How can I allocate a UTF8 String on a stack/heap? Here is an example which uses a static array to allocate it. However the array is full of "?" in the debugger. Do I need to factor in codepage also while allocating?
program Project1;
procedure Main;
var
Stack: Array[0..20] of AnsiChar;
Heap: PAnsiChar;
begin
Stack := '漢語漢語漢語漢語';
GetMem(Heap, 8 * SizeOf(AnsiChar));
Move(PAnsiChar('漢語漢語漢語漢語')^, Heap^, 8 * SizeOf(AnsiChar));
end;
begin
Main;
end.
On the other hand this works fine.
program Project1;
procedure Main;
var
S: UTF8String;
begin
S := '漢語漢語漢語漢語';
end;
begin
Main;
end.
You cannot persuade the compiler to produce a UTF-8 encoded constant. It will provide either ANSI or UTF-16, but not UTF-8. You'll have to handle the encoding yourself.

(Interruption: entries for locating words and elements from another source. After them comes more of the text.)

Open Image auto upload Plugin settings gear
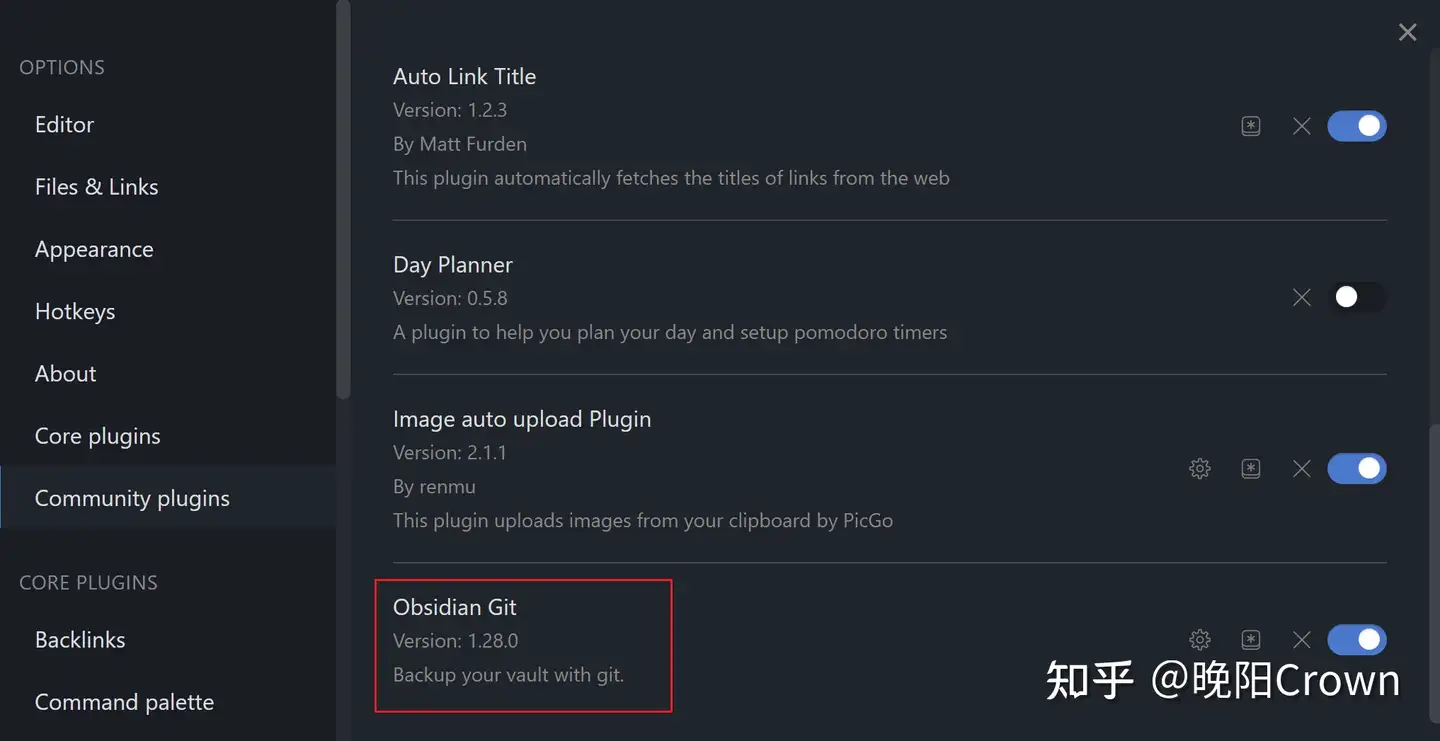 (1200, 468)
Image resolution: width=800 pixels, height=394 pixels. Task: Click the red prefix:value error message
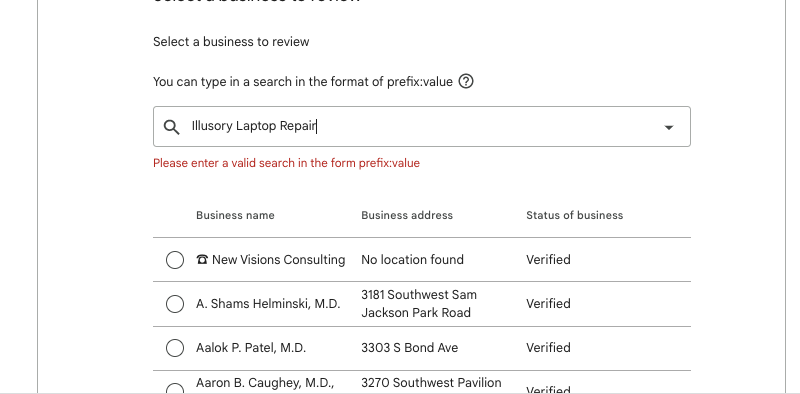click(x=286, y=163)
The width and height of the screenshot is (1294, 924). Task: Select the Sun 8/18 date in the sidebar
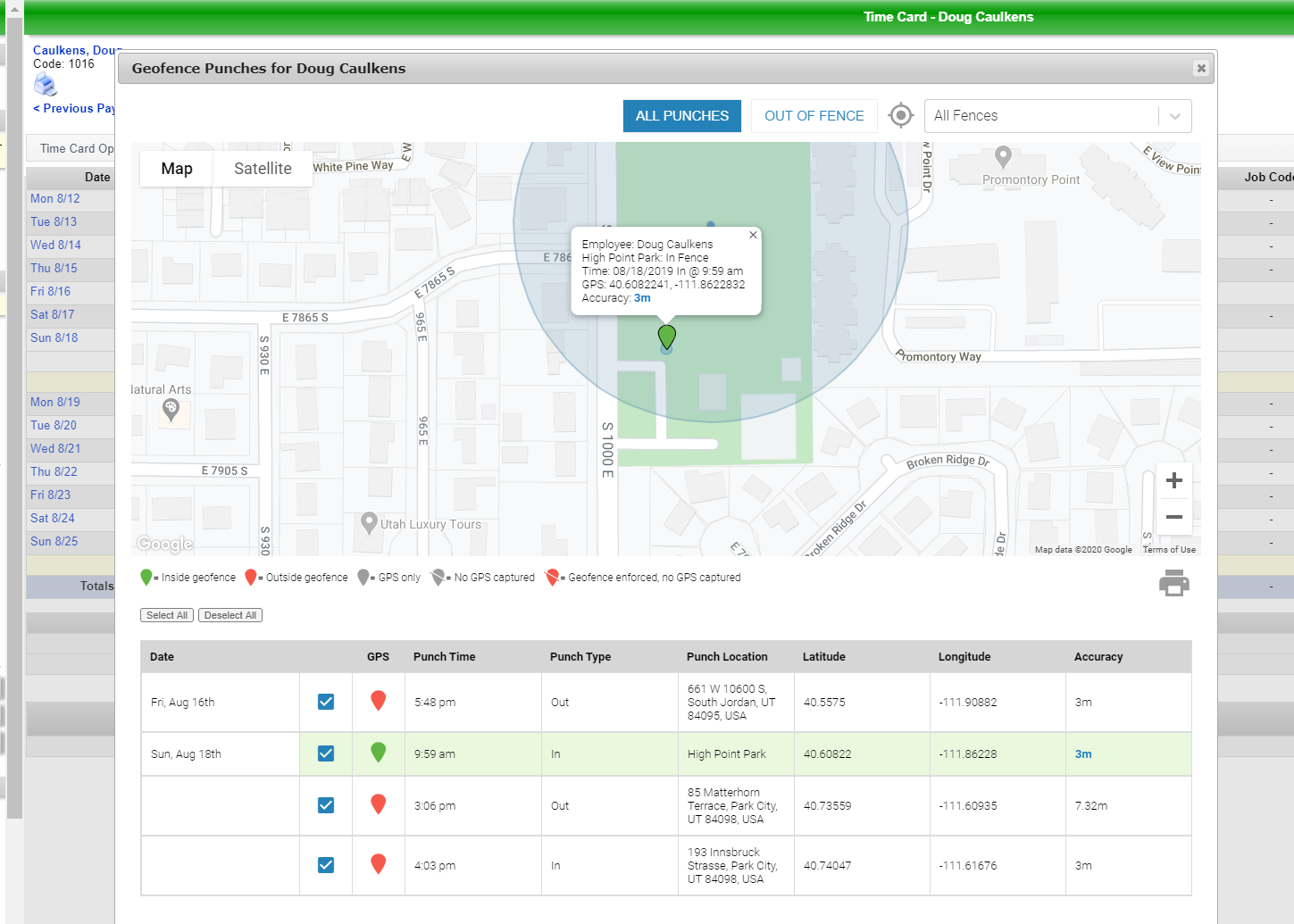pos(54,337)
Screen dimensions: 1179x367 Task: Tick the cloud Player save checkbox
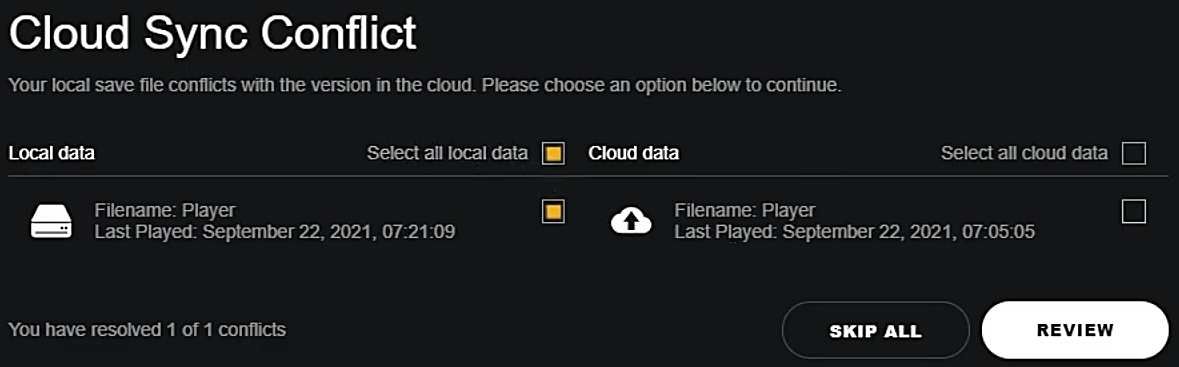[x=1133, y=211]
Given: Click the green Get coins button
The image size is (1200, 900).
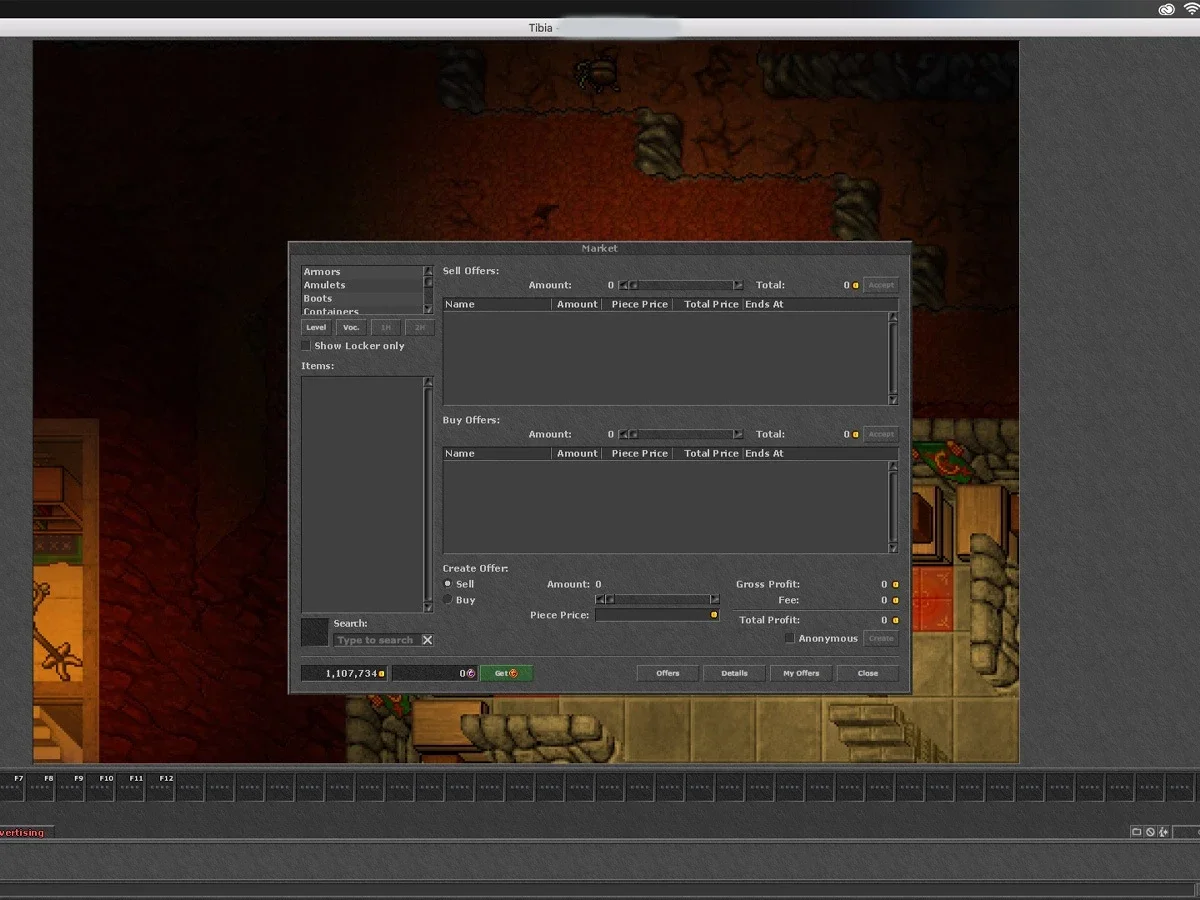Looking at the screenshot, I should click(506, 673).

That could look like this:
procedure Main;
const
utf8string: PAnsiChar =
#$E6#$BC#$A2#$E8#$AA#$9E#$E6#$BC#$A2#$E8#$AA#$9E +
#$E6#$BC#$A2#$E8#$AA#$9E#$E6#$BC#$A2#$E8#$AA#$9E +
#$00;
var
Stack: array [0..24] of AnsiChar;
begin
Move(Pointer(utf8string)^, Stack, SizeOf(Stack));
end;
Actually, it turns out I was wrong. You can persuade the compiler to UTF-8 encode constants. Like this:
procedure Main;
const
utf8str: UTF8String = '漢語漢語漢語漢語';
var
Stack: array [0..24] of AnsiChar;
begin
Assert(Length(utf8str) + 1 = Length(Stack));
Move(Pointer(utf8str)^, Stack, SizeOf(Stack));
end;
Note that your array was too short for the text, once it has been UTF-8 encoded.
You already know how to allocate memory on the heap, so I don't need to explain that.